If you read my post correctly I said to “help those with legitimate problems,” meaning those with mental or substance abuse issues. I think we all can agree that our mental health system is in crisis. I personally have had several friends that have ended up on the streets due to mental illness, ignored by a government that doesn’t look out for them. However, there are many young people on the street that choose to do so. They are perfectly capable of working.
And as far as being able to afford a “fairly pricey” restaurant, many of Tupelo Honey’s employees have supported me throughout the years, as well as many other downtown workers. I choose to eat there in turn to support them… it’s called community.
marc
Don’t forget the prison systems of both North Carolina and the federal Bureau of Prisons have released people to Asheville…not sure whether they still are, though.
The Salvation Army on Haywood Street has a program to accept recently released Federal inmates for a short time, and some of them transfer over to the homeless side of the shelter.
I have a solution to this whole thing: Send the craziest homeless bastards to Chapel Hill. It’s about 30 bucks for a one way bus ticket and the truly compassionate folks like the ones holding the signs should be willing to spring for that much as least if they really care. In Chapel Hill the slobbering, drolling loonies won’t be noticed by anyone if they hang out on Franklin Street, and they can be fed by the 24/7 food kitchen a block away, and reside at the high tech homeless center in Carrboro. Here’s a map you can print out for those homeless who can read:
http://maps.google.com/maps?client=firefox-a&rls=org.mozilla:en-US:official&ie=UTF-8&oe=UTF-8&hl=en&channel=s&tab=wl&q=
does anyone remember ‘johnny”? he was a downtown fixture for years. did the micheal jackson thing. EEhEE!!

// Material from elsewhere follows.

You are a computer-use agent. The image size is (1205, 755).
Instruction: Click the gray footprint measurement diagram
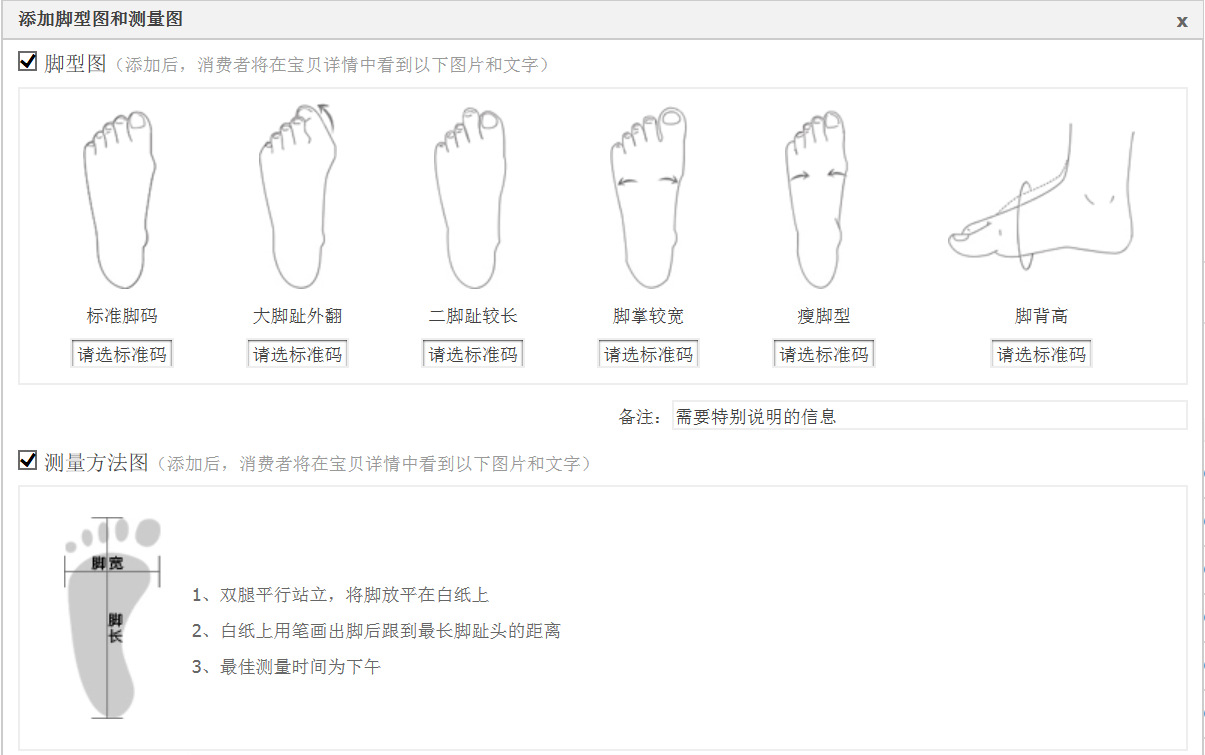tap(112, 617)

anyway, last i saw the city had shipped him down there. i saw him hanging out in front of the carborough food co-op with a bunch of hippies. he seemed happy.
Was Johnny the black guy who played Van Halen and yelled at women? I haven’t seen that dude in years.
I’m afraid that my favorite new guy is gone too, Jingle Jangle. He was a dirty dready with spoons and pots attached to his clothing. After awhile we saw him walking around holding a kitten in his mouth, and I fear that PETA absconded him in an unmarked van.
marc
This man is really barking up the wrong tree. He truly does not know what addict behavior is. Just because a hand full of homeless use drugs or drink he lumps them all into one group. He really needs education on addiction if he is going to bring the true problem and solutions to the council. Basically he does not know what he is talking about. point blank.